More and more, company softwares have been strongly adopting AI tendencies to develop a more dynamic and efficient process of hiring.
These are some examples on how AI is revolutionizing the workplace:
- Chatbots | Customer service is moving into the future with chatbots. According to research by Forrester, five percent of companies worldwide were using chatbots regularly by 2016, and 20 percent were piloting them. Sixty percent of millennials already make use of them.
- Mya | Mya is an AI created by FirstJob to automate up to 75% of the recruiting process—and one day, perhaps the whole thing. Now there is one more hope: Alexa, the Amazon AI assistant.
- Beamery | According to Harver, Beamery focuses on treating candidates like customers. The company’s candidate relationship platform ‘proactively builds relationships with passive candidates, reduces hiring cycles and creates a single source of truth for all your hiring data’.
Digital recruitment, a must for any company
Digital recruitment –think Monster and LinkedIn– is routine today. But what if a voice-powered AI assistant like Amazon’s Alexa could find the best candidate for a critical role just by asking it?
By leveraging the power of social networks and data and analytics, enterprising employers already are sourcing, screening and retaining talent more efficiently and effectively, so this scenario is not that far away.
Networked talent sourcing. Oracle’s subsidiary Opower employs such talent analytics to hire about 200 employees annually. And it specifically uses a big data approach to identifying diverse talent most receptive to a job change. As a result, female hires increased to 47% from 40% and minority technical hires jumped to 11% from 1.5%.

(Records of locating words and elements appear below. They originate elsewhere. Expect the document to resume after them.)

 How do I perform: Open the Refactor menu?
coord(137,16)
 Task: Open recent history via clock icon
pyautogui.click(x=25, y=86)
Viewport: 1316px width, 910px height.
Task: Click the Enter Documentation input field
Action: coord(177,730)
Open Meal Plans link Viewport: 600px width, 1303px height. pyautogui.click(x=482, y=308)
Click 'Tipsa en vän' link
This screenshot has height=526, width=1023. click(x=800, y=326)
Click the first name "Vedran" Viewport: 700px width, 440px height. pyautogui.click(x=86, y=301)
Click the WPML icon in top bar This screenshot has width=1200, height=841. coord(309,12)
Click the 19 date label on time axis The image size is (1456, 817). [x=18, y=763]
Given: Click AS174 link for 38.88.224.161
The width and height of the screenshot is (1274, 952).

Analytic screening and assessment. Google has used people analytics to identify false negatives in rejected candidates based on profiles of successful employees, and it subsequently asks missed candidates to reapply. Xerox uses online tests that have cut attrition by 20%.
Predictive retention. A US insurer, for example, used analytics to show that the quality of direct supervisors, recognition and training most determined turnover. This enabled the company to eliminate costly signup bonuses that had little impact.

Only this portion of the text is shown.